CHICAGO — A federal judge overturns Chicago’s ban on the sale and transfer of firearms, ruling that the city’s ordinances aimed at reducing gun violence are unconstitutional. By Herbert G. McGann.
WASHINGTON — Liz Cheney, the daughter of former Vice President Dick Cheney, makes a sudden exit from her Wyoming Senate race in a surprise end to a high-profile campaign that touched off a bitter fight within the Republican Party as well as a public spat with her lesbian sister over gay marriage. By Donna Cassata and Mead Gruver. AP Photo.
WASHINGTON — Time travelers, if they really exist, seem to be keeping their adventures to themselves. Researchers with perhaps a bit too much time on their hands conducted an extensive Internet and social media search for evidence of time travelers going back in history and then bragging about it online. And they came up empty. No real life Dr. Who or Marty McFly from the movie “Back to the Future” tweeting secrets a bit early. By Science Writere Seth Borenstein.
WASHINGTON — No longer taboo, living together has become a more common arrangement for America’s couples who become pregnant while dating. Soon-to-be-released government figures show a major cultural shift since the days of “shotgun weddings” aimed at avoiding family embarrassment. With marriage on the decline, the shift is helping redefine the traditional notion of family. By Hope Yen. AP Photos.
GADGET SHOW-SMART TV-SOFTWARE
NEW YORK — More choice — and confusion — is coming to the next generation of TVs. At least three new software systems are announced for Internet-connected television sets, which let viewers watch Internet video and interact with friends online on the big screen. The new smart TV operating systems will compete with software already available from Google and individual TV manufacturers. By Technology Writer Anick Jesdanun.
With: GADGET SHOW-PANASONIC 4K-WEARABLE; GADGET SHOW-SAMSUNG-4K TV; GADGET SHOW-HUAWEI-REVERSE CHARGING; GADGET SHOW-DISH’S HOPPED-UP HOPPER; GADGET SHOW-ROKU TV; GADGET SHOW-DOLBY TV.
GADGET SHOW-TOYOTA-HYDROGEN-POWERED CAR
LAS VEGAS — Toyota says that a hydrogen-powered vehicle that emits only water vapor as exhaust will go on sale in the U.S. in 2015, a year earlier than it promised just two months ago. By Business Writer Ryan Nakashima. AP Photos.
GADGET SHOW-GLOBAL SPENDING
LAS VEGAS — The Consumer Electronics Association estimates that global spending on technology will slip 1 percent in 2014 to $1.06 trillion as the lower average selling price of smartphones and tablets offsets unit growth in markets like China. By Business Writer Ryan Nakashima.

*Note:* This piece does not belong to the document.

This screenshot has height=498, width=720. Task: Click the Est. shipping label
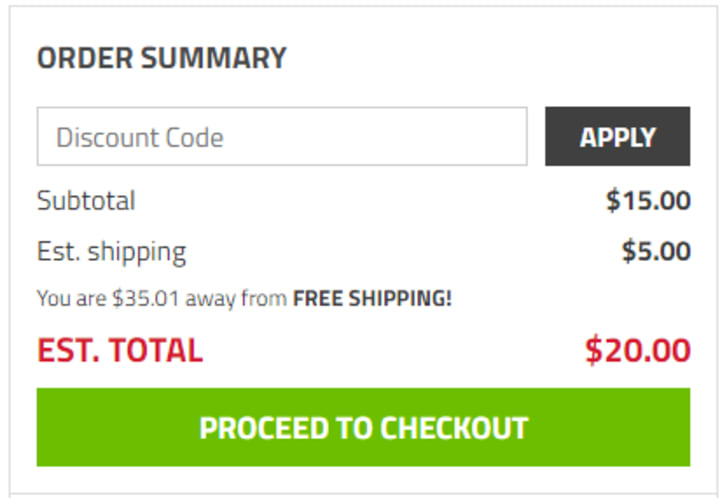point(112,252)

WASHINGTON — U.S. factories orders climbed in November, led by a surge in aircraft demand. And businesses stepped up spending on machinery, computers and other long-lasting goods, a sign of investment that could fuel economic growth. By Economics Writer Josh Boak. AP Photo.
ARTS & ENTERTAINMENT
THE LITTLE PRINCE EXHIBITION
NEW YORK — Antoine de Saint-Exupery crafted “The Little Prince” in New York City, mentioning Rockefeller Center and Long Island in one draft of the beloved children’s tale — references he ultimately deleted. That page is contained in the French author’s original handwritten manuscript, which is the subject of a major exhibition at the Morgan Library and Museum on the 70th anniversary of the book’s French publication — a year after its U.S. debut. By Ula Ilnytzky. AP Photos.
NEW YORK — The Eurythmics are reuniting — to pay tribute to the Beatles. The Recording Academy announced Monday that Annie Lennox and Dave Stewart will perform as a duo for “The Night That Changed America: A Grammy Salute to the Beatles.” The event will be taped at the Los Angeles Convention Center on Jan. 27, a day after the Grammy Awards. By Mesfin Fekadu. AP Photo.